The database software is now available for download from the Oracle Technology Network portal.
Oracle Database 12c (the "c" is for "cloud"), which was unveiled at Oracle OpenWorld last fall, is the company's latest technology it has developed or adapted for cloud computing. The company has been selling its Fusion Software-as-a-Service applications for about two years, and it has acquired other SaaS application developers including RightNow Technologies and Taleo.
Oracle also has been offering its database and Fusion middleware as Platform-as-a-Service (PaaS) cloud services. And in January Oracle launched a cloud infrastructure service.
Last week Oracle unveiled a series of alliances with Microsoft, Salesforce.com and other vendors that increases Oracle's presence in those company's cloud computing systems.
The highlight of Oracle Database 12c is its new multitenant architecture that Oracle said is targeted toward customers who are consolidating databases in private cloud systems. By supporting multitenancy at the database layer instead of the application tier, all ISV applications that run on the Oracle database can run as SaaS applications. But existing applications can run unchanged, the company said.
The multitenancy makes it possible to manage multiple databases as one, reducing management costs and increasing server resource utilization, according to Oracle, Redwood Shores, Calif. It also reduces the amount of time and effort needed for database upgrades.

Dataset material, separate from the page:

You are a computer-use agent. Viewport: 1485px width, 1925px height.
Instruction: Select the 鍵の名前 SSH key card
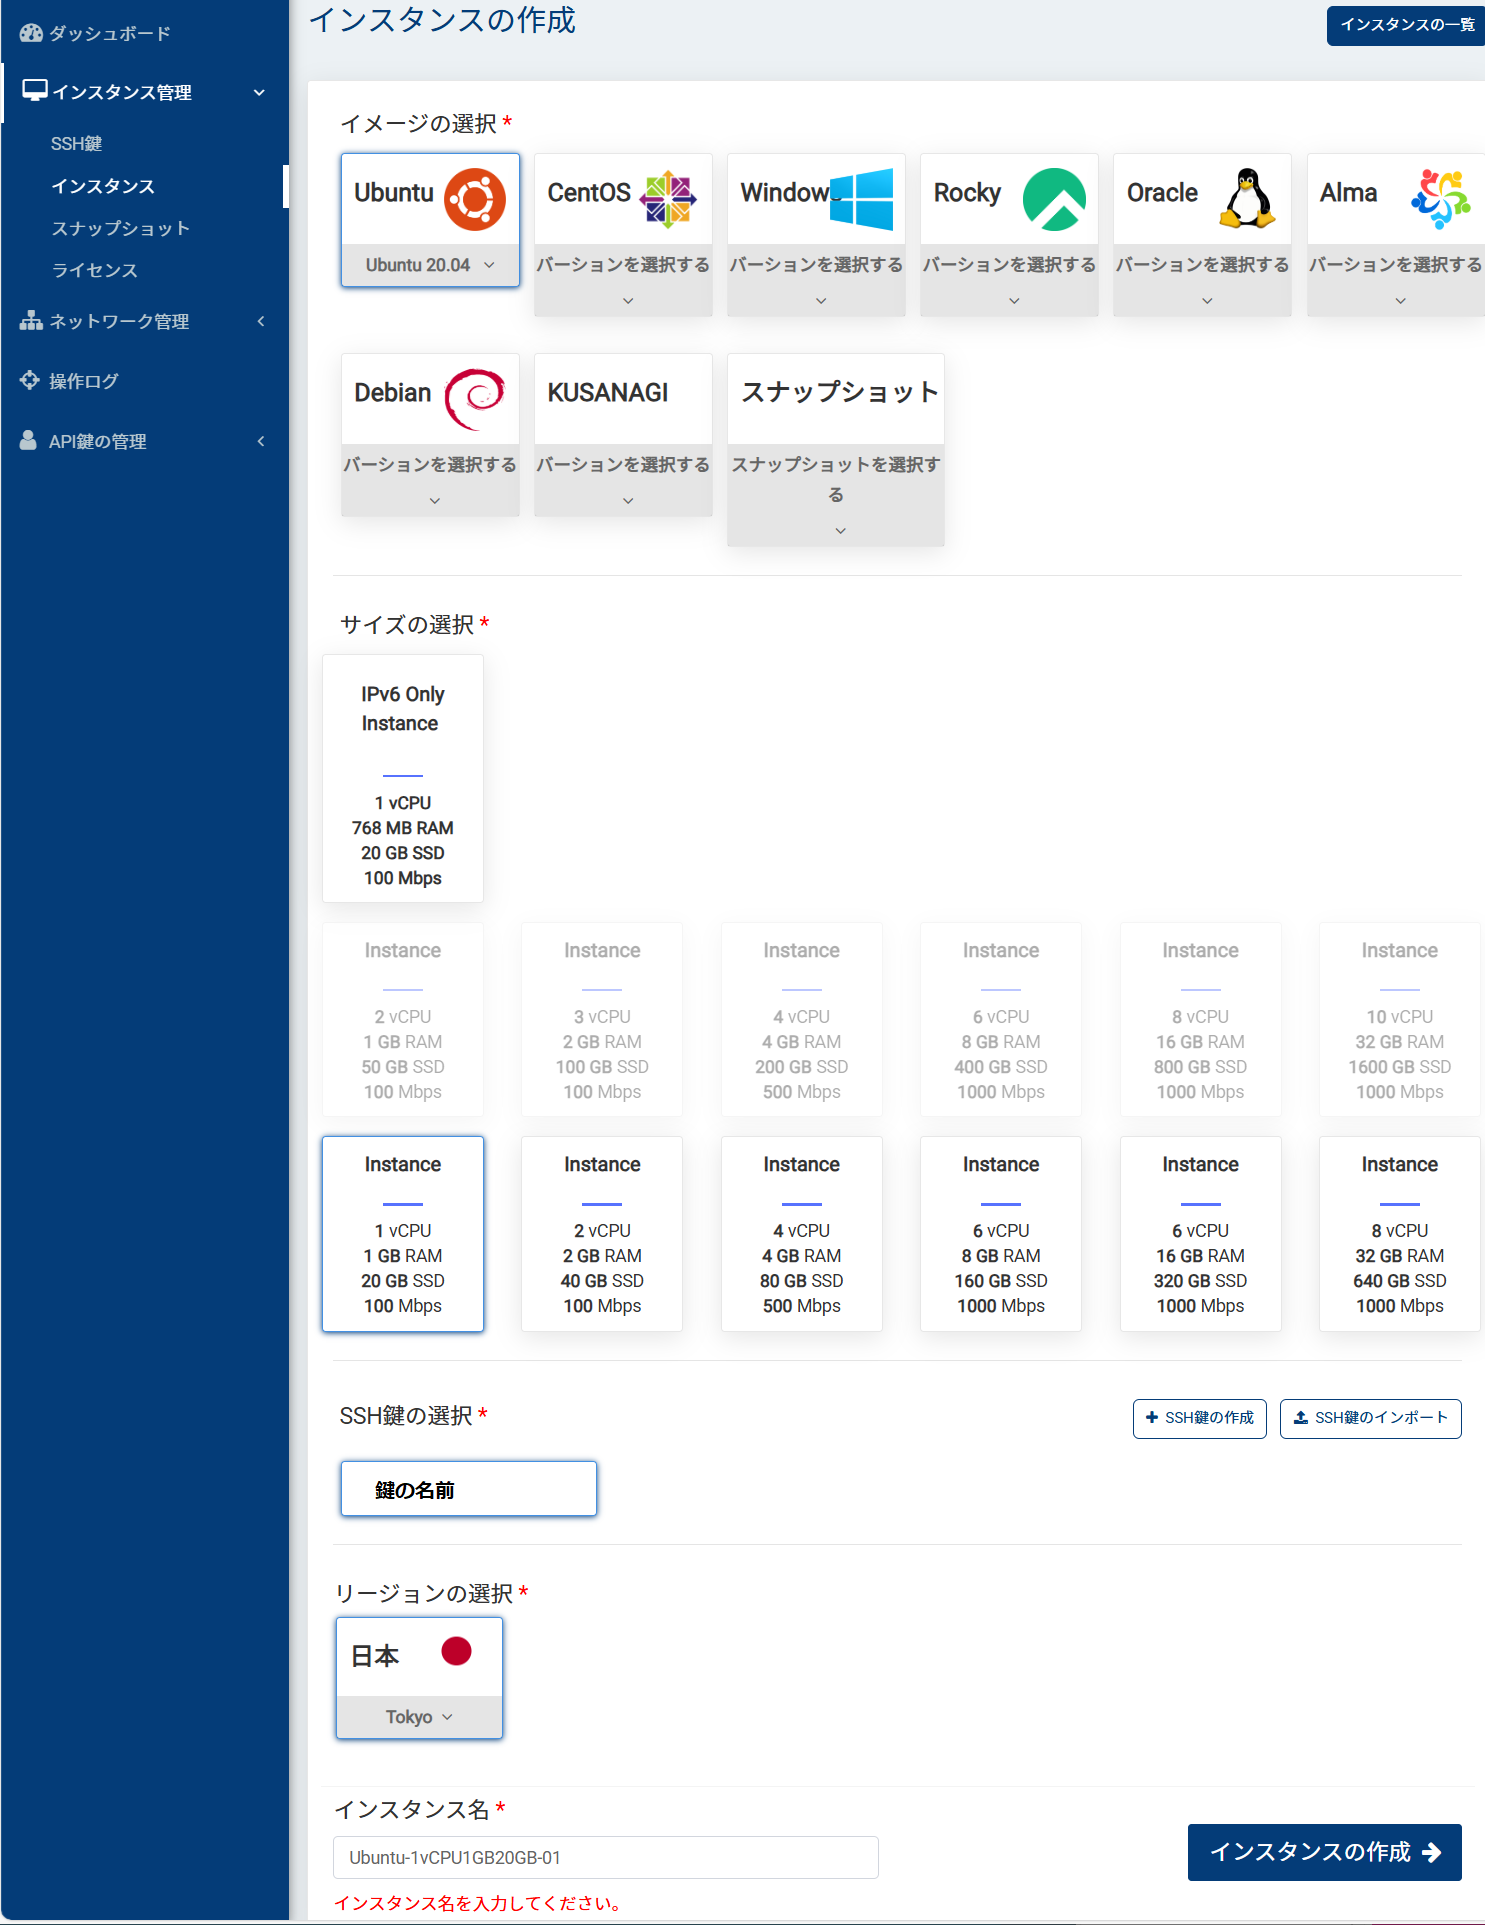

"Being able to unplug and move databases around will definitely be useful in more consolidated environments," said Andy Colvin, principal consultant with Enkitec, an Oracle Platinum partner based in Irving, Texas, in a statement. "This will help with customers that are doing traditional database consolidations and give them an extra layer of security that they wouldn't get from schema consolidation," he said.
The 12c release also has what the company calls new automatic data optimization features, including a heat map for monitoring database read/write activity, and additional security capabilities including redaction features for protecting sensitive data and run-time privileges analysis. The database is integrated with Oracle Enterprise Manager 12c Cloud Control as well.